Ele era um anônimo simpático, nunca
fez questão de estar presente em nada e minha melhor decisão foi o dia que
decidi vingar-me de todas as desgraças que ele tinha feito comigo e minha mãe e
a vingança como já comentei outras vezes era trata-lo muito bem, não poderia
haver vingança melhor que essa.
-- Tato?
-- Sim?
-- Estamos aqui no hospital, o pai
não está bem... – Renato era meu meio irmão, nunca tivemos contato, apenas
sabíamos da existência um do outro.
Ele estava inconsciente, sua
aparência já não tinha vida, era uma aparência ausente, não havia nada de vida
presente alí, mas o terrível ao olhar para ele, era a indiferença que sentia a
toda aquela situação a minha frente.
Renato chorava, Neusa olhava com seu
olhar triste, silencio no velório, alguns militares segurando seus quepes de
cabeça baixa, curiosos, tio Hélio em um
canto conversando com mais um militar, a namorada de Renato e eu ali pensando
no meu treino de corrida, no ultimo vinil que havia comprado, pensando em minha
mãe, repassando alguns momentos importantes de minha vida em que ele
naturalmente não estava presente.
Eu pensava que talvez ele pudesse ter
me protegido quando encarava diariamente minha avó frente a frente com sua
fúria e seu chinelo, quando moramos por algum tempo na rua, quando enfrentei alguns professores sádicos,
ou quando tive meus primeiros problemas com a tal da matemática.
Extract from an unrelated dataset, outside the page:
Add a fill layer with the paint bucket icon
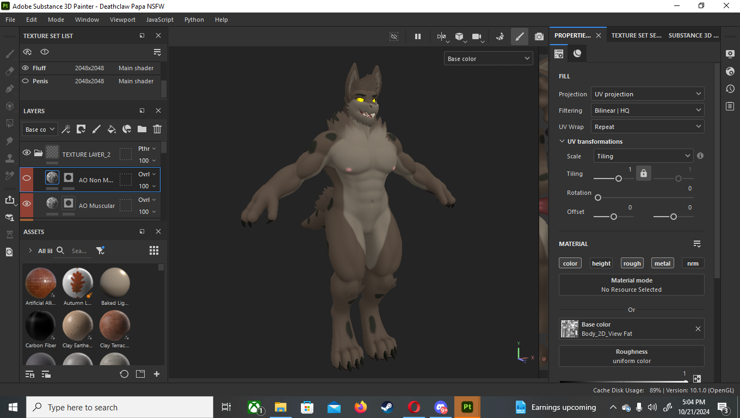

Mas quantos pais são ausentes nesse
mundo? Quantos pais são ausentes mesmo estando presentes? Será que a solidão
que carrego comigo mesmo estando sufocado de pessoas ao meu lado são de alguma
forma culpa de sua ausência? Será que é uma posição confortável para mim,
sempre culpa-lo por todo e qualquer fracasso que a vida me reservar?
Será que um dia irei perdoá-lo por
ter permitido que a vida levasse meus dois irmãos para longe de mim? Será? São
perguntas que acredito nunca terei a resposta.
--
Tato, sei que ele errou, ele era um moleque como você é agora, sei que
onde quer que ele esteja vai ficar feliz se você o perdoá-lo, disse-me uma vez
sua segunda esposa – Olhei em seus olhos, ela desviou o olhar, respondi – mas
eu já o perdoei Neusa, esta tudo bem.
Menti,
e saí caminhando pelas ruas arborizadas de Santana – Adoro esse bairro, um dia
quero morar aqui – olhava os raios de sol travessando as copas de algumas
árvores, esse era meu pensamento. Andava
devagar, um vento frio batia em meu rosto, enfiei as mãos no bolso, cobrí com
um cachecol meu nariz, repassei
mentalmente alguns momentos de minha vida, tinha uma certeza nesse momento,
nunca iria perdoá-lo, mas talvez eu poderia esquecer tudo... minha memória
sempre foi terrível, então, que minha memória e suas fraquezas levassem todas
as lembranças do que ele não foi um dia, de suas ausências e de duas mentiras. Quem sabe....
5 comentários:
Um cotidiano enfrentado por muitos por ai. Um relato emocionado e de um frescor arrebatador.
Wellington Bordinhon
Querido Altair! Mais uma vez, transformando sentimentos em palavras com maestria! É como se as palavras entrassem pelos poros e saíssem em forma de lágrimas...! Parabéns!
Meus amigos de sempre, um grande abraço.